The pair of semi-circular side-tables, with parcel-gilt legs and frieze, and with satinwood tops finely inlaid with floral designs, are reputed to be the gift of George III, who stayed at Buscot after an illness, and are among the few pieces of furniture in the house to survive from Loveden’s day. They may well be the work of Charles Elliott, and were probably conceived as a set of four, a similar pair having been at Mereworth Castle, in Kent, until they were sold in 1968.

 

The two small inlaid commodes, either side of the chimney-piece, are French, nineteenth century, in the Louis XV style.
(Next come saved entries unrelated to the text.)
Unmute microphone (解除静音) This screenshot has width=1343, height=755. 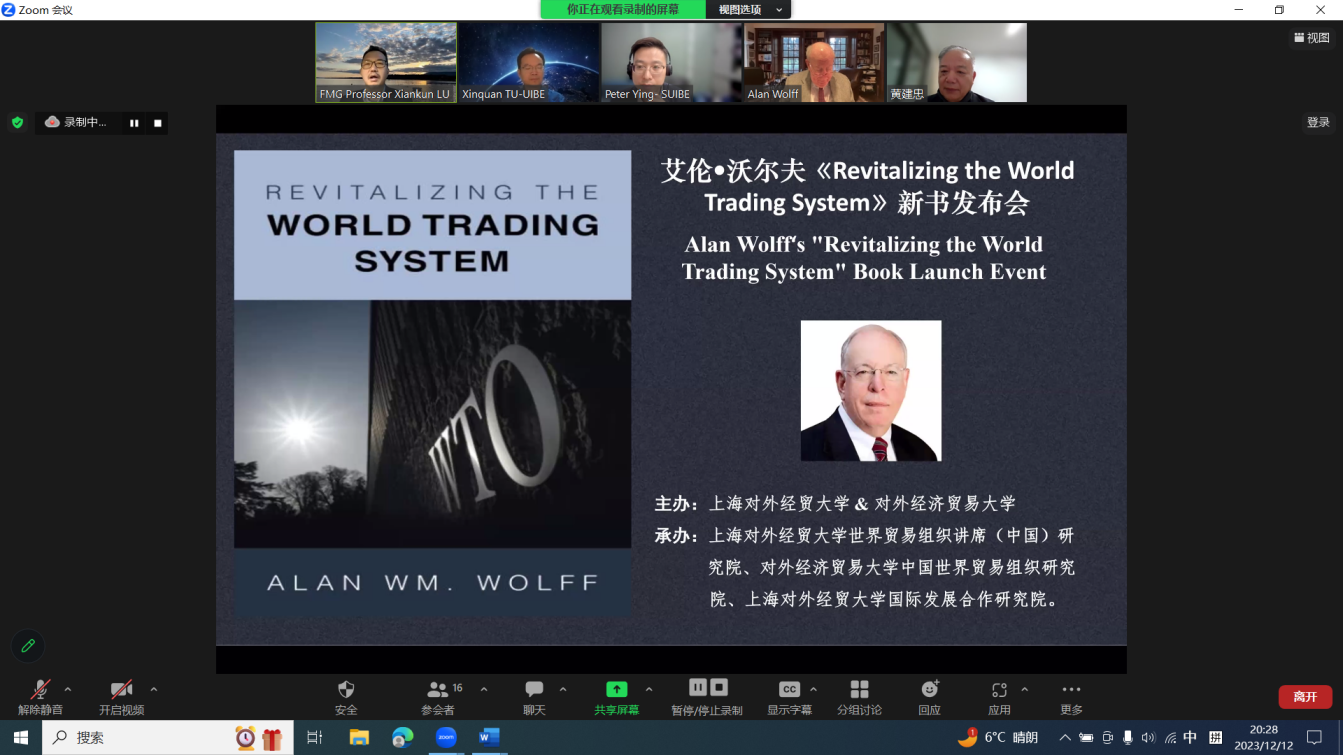(40, 690)
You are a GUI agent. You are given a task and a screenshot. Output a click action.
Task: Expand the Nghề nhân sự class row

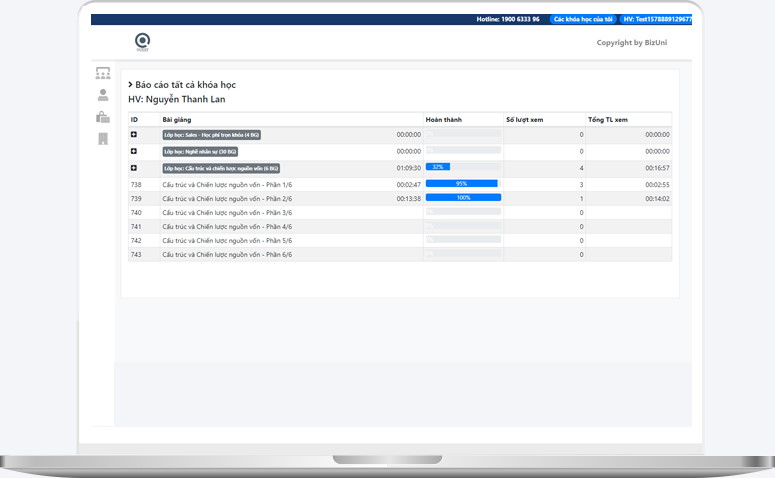[134, 151]
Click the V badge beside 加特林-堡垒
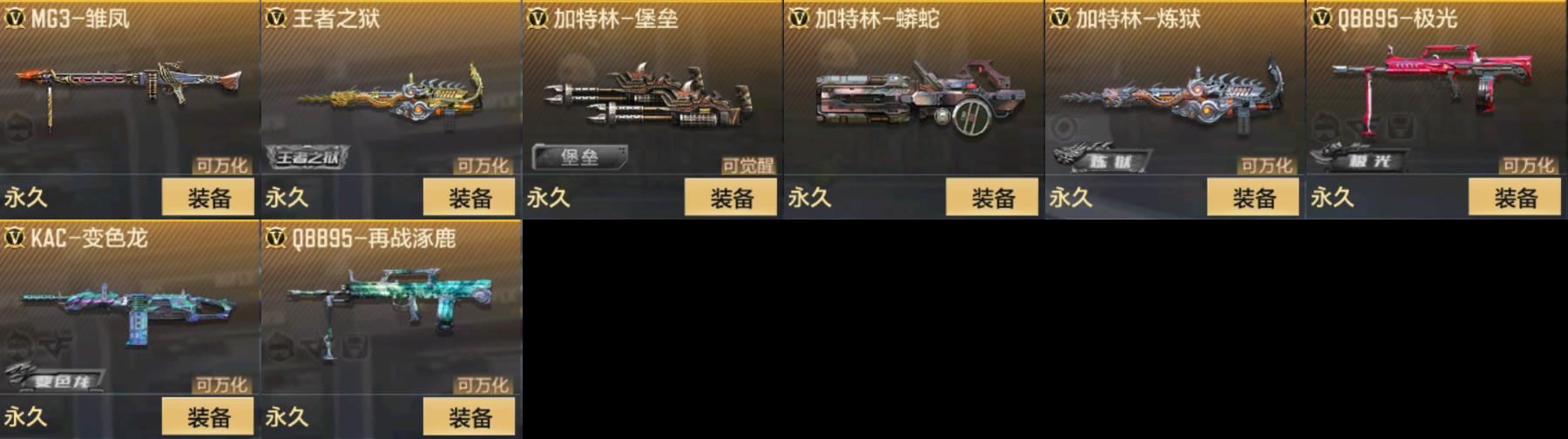 pos(537,17)
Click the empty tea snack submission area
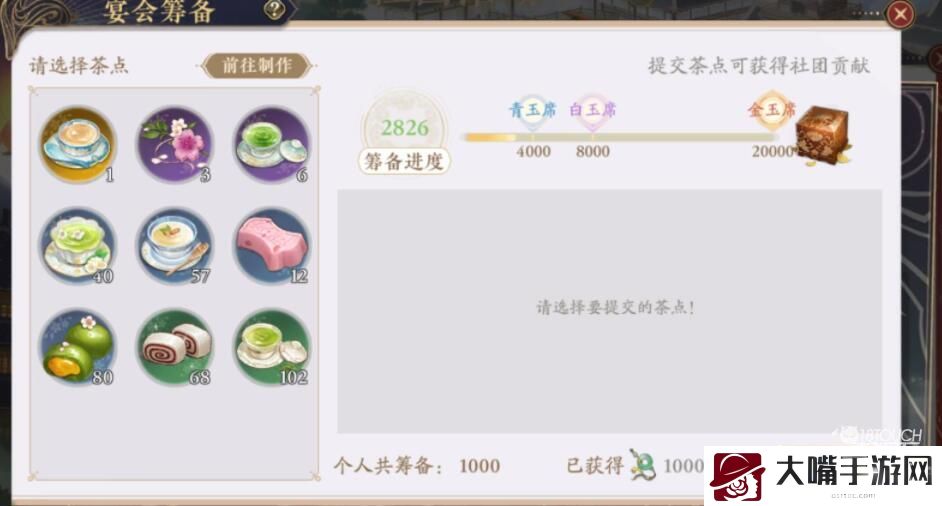Image resolution: width=942 pixels, height=506 pixels. 609,311
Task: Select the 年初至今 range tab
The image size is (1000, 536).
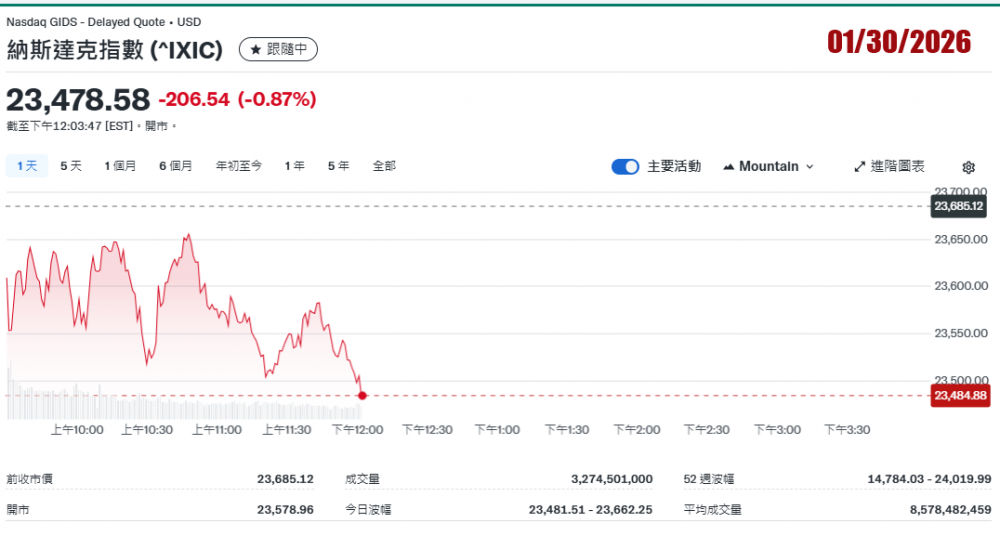Action: pos(239,166)
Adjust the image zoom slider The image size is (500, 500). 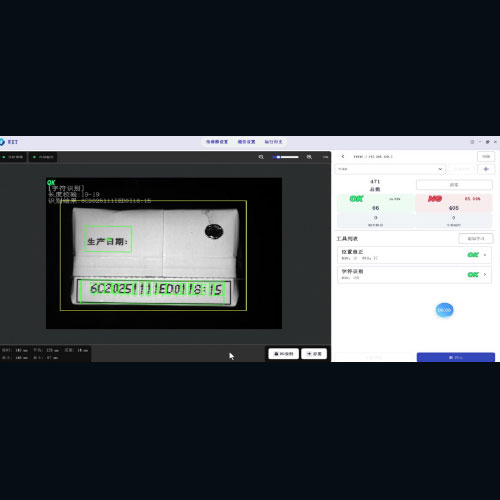tap(285, 157)
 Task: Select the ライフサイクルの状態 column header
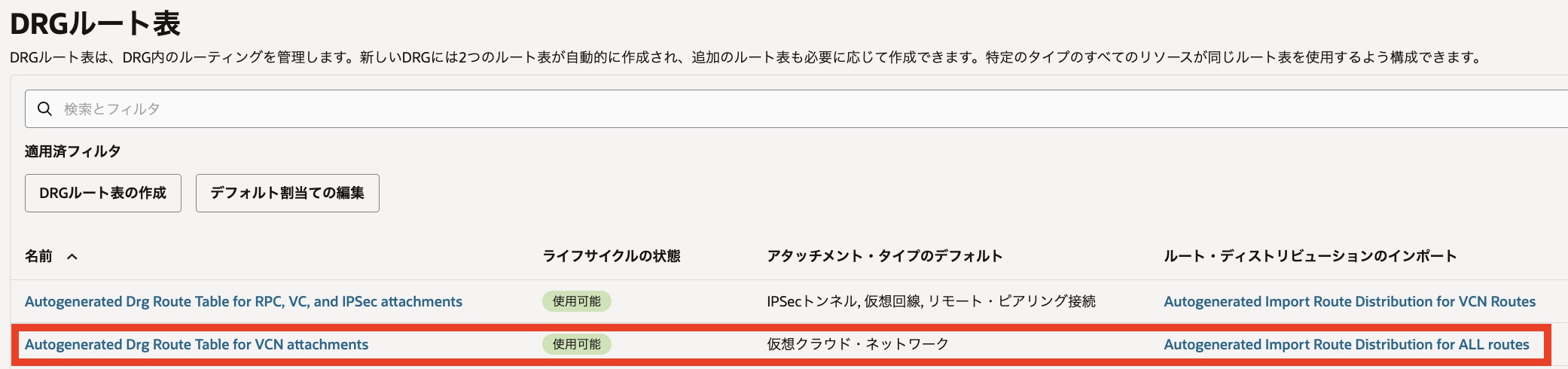(611, 256)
The two marquetry commodes with Brescia marble tops, one at each end of the room, are masterpieces of late-eighteenth-century cabinet-making, executed in the workshops of Giuseppe Maggiolini (d.1815) and probably designed by Giuseppe Levati.

 

The fine Regency library table in the centre of the room, of faded mahogany with bronze enrichments and ebony and brass inlay in the French taste, is probably the work of John McLean, whose workshops were in London’s Tottenham Court Road, and it, too, was supplied to Barnsley Park during Nash’s remodelling of 1806–9.

 

The giant candelabra between the windows, each composed of two bronze water nymphs holding a vase with a spray of ormolu flowers (the upper flowers forming greasepans), belong to a set of four presented by King Louis-Philippe (1773–1850) to the Iron Duke, Arthur, 1st Duke of Wellington (1769–1852), for Apsley House, London. The other pair remains at Apsley. The Venetian glass chandelier was exhibited at the Great Exhibition of 1851, and the carpet is late nineteenth century, by Ziegler.

 

Ceramics

The Saloon contains some interesting porcelain. By the desk is a late nineteenth-century famille verte fish bowl on a giltwood stand. On the Italian commode stand two square Arita bottles of c.1700, and an unusual large Arita bottle of about 1675, the globular body enamelled with birds, flowers and brocade patterns in Holland in the early eighteenth century. The base bears the initials ‘I.C.’, in underglaze blue, probably for Johannes Camphuys, a Dutch merchant who, as principal in Deshima in 1671, 1673 and 1675, was entitled to have porcelain made to his private order and bearing his cipher.

 

The first of the semi-circular side-tables carries a garniture of Chinese turquoise monochrome ware, and the second a garniture of five Kangxi (1662–1722) and two later vases, with floral patterns on rouge de fer ground, and a dish with similar pattern bearing the seal mark of Jiaqing (1796–1820). Beneath the side-table stands a pair of famille rose barrel-shaped garden seats. On the second Italian commode, beside the chimney-piece, are five white dishes, the middle one of the Song period (760–1280), and a pair of the Song Qingbai period.  The ormolu and white marble mantel-clock is by Martinot of Paris. The overmantel carries two bottles, two vases and a bowl, all of the eighteenth and nineteenth centuries.  On the small Louis XV commodes are a Yuan bowl and a Chinese eighteenth-century vase with mottled decoration in imitation of shagreen.

 

On the library table in the centre are a pair of dark blue Qianlong glass vases with narrow necks, and a yellow and black ice pail of Paris manufacture (1790). Also on this table, the marble clock, by Festeau le Jeune, and the two vases, forming a garniture de cheminée, are of French mid-eighteenth-century design.